# tire pressures



## PhantomGTO (Dec 8, 2004)

What tire pressures do you guys use in your stock tires on the street? I know that the max pressure is 44 psi, but it's not recommended to use the max psi.


----------



## sboylan (Nov 14, 2004)

PhantomGTO said:


> What tire pressures do you guys use in your stock tires on the street? I know that the max pressure is 44 psi, but it's not recommended to use the max psi.

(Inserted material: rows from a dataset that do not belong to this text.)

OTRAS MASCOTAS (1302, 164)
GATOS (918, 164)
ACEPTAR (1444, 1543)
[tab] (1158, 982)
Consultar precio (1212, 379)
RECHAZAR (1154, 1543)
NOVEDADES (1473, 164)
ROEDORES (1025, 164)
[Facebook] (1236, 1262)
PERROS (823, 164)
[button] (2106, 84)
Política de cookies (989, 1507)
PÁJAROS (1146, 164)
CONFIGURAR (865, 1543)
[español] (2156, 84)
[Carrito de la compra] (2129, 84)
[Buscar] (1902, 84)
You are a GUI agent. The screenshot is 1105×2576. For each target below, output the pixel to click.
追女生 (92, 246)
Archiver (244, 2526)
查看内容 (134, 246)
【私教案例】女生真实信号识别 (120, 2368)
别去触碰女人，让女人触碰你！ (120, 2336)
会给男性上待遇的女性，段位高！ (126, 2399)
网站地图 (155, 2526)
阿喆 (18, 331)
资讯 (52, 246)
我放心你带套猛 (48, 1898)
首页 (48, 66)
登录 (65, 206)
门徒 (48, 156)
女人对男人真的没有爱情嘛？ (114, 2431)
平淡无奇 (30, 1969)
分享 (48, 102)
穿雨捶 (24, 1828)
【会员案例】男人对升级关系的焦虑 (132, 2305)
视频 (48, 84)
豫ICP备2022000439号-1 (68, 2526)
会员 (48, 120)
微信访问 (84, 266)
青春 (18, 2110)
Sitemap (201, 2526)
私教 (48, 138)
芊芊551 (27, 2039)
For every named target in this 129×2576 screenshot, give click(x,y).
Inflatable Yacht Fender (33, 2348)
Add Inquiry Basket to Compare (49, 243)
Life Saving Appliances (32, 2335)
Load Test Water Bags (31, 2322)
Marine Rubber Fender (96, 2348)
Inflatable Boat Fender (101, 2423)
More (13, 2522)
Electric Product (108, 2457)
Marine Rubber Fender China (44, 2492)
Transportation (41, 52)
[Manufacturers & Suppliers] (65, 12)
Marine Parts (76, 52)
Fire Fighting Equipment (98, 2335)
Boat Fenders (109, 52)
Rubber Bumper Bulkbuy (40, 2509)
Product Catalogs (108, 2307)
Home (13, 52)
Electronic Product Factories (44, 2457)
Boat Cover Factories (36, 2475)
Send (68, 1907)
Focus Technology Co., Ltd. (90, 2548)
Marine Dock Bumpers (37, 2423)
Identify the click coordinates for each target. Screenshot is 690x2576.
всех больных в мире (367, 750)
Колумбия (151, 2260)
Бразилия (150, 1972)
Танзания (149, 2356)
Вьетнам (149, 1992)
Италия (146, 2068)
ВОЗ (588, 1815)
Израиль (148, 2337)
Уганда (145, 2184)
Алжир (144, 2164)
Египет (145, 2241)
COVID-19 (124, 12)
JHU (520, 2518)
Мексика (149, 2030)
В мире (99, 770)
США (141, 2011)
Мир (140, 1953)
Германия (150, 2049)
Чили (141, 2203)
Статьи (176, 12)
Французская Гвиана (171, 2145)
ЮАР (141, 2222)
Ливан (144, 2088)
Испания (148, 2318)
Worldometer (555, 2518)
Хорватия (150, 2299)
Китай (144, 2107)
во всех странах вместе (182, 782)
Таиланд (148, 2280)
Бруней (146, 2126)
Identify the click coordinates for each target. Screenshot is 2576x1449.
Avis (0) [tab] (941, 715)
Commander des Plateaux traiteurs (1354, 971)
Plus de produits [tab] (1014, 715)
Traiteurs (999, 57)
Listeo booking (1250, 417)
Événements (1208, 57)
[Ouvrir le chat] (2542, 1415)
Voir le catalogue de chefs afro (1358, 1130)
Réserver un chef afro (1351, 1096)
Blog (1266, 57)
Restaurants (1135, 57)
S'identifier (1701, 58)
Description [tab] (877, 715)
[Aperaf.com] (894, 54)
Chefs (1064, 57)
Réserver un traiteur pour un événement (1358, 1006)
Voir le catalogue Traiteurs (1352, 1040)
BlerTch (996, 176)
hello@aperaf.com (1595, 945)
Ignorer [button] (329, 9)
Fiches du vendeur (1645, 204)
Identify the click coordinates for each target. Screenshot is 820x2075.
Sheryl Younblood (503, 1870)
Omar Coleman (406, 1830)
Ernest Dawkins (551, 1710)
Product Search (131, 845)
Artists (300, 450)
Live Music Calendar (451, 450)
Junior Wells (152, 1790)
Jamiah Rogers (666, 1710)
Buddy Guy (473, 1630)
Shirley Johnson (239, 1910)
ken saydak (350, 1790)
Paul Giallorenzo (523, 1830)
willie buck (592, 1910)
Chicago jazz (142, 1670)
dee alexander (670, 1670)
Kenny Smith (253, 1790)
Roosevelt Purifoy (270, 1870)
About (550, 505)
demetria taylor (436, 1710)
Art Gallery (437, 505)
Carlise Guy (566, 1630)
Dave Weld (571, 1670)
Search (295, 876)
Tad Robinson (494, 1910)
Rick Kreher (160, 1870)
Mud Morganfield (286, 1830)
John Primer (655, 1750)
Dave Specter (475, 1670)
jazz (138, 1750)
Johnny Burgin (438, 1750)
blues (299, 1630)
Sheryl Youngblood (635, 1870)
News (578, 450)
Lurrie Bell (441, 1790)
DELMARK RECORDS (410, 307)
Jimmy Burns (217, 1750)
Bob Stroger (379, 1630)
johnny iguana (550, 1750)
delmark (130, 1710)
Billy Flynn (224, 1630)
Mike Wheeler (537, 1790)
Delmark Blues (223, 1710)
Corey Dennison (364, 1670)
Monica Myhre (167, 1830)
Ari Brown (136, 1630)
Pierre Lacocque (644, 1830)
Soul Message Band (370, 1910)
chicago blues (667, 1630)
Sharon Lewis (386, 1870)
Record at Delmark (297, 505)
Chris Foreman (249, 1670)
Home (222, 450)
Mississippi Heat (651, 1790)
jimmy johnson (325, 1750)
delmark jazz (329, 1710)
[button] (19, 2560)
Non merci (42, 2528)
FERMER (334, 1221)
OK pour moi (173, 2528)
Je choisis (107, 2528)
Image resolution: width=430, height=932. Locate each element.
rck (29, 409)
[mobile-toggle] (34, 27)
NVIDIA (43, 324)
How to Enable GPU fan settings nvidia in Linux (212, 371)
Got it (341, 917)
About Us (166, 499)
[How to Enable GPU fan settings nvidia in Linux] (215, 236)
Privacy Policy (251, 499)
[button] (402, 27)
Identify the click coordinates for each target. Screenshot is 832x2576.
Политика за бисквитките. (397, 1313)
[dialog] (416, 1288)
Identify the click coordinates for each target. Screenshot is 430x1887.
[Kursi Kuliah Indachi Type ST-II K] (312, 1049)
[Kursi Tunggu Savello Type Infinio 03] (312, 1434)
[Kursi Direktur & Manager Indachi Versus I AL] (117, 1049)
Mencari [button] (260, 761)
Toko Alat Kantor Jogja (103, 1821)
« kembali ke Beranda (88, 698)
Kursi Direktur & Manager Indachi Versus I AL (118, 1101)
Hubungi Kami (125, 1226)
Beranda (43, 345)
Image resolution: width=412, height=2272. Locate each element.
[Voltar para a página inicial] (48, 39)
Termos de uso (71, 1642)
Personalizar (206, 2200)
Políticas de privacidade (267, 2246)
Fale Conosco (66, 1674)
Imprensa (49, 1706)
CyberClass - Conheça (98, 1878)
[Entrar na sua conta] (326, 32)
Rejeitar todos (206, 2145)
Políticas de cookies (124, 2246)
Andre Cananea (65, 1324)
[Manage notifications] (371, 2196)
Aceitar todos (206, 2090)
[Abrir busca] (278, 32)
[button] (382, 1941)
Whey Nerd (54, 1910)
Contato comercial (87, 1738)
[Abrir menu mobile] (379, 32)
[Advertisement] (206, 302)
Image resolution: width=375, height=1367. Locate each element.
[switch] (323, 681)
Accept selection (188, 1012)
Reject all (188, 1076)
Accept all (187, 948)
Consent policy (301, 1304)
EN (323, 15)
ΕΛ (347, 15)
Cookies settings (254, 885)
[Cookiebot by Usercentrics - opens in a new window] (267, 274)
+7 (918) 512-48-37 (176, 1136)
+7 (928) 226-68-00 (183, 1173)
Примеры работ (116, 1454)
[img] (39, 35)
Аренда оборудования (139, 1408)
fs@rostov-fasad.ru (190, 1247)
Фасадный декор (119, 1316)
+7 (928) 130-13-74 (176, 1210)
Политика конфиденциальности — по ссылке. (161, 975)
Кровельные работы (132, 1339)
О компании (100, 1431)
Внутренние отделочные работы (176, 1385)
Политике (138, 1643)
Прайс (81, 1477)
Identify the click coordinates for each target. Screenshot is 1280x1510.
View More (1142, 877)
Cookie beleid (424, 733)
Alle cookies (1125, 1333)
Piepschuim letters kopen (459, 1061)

38 all around, 110 mile roundtrip all highway.


----------



## Xcommuter (Jun 30, 2005)

I have tryed 35 / 34 / 33 / 32 around each for a week on my extreme commutes. The lower pressures were great for cornering but the ride was progressively less forgiving on eatup roads. With gas price pressure and more high speed driving than stop/go I have gone with 35 around.


----------



## silvergoat05 (Jun 15, 2005)

40 lbs.


----------



## sodapop (Jun 19, 2005)

door jam says 30


----------



## RiceEater (Jun 21, 2005)

Yeah, for optimal all around driving, the goat is recommended to be set at 30 psi... but you just need to consider whether you'll be doing more city or highway driving.


----------



## PhantomGTO (Dec 8, 2004)

sodapop said:


> door jam says 30



my says 35....hmmm, maybe the '05's are different?


----------



## 04gtolover (Feb 10, 2005)

I would run at 32 its a nice medium for our cars. :cheers


----------



## westell (Oct 4, 2004)

18 on the rear D/R's to get hooked  32 for driving around town :cheers


----------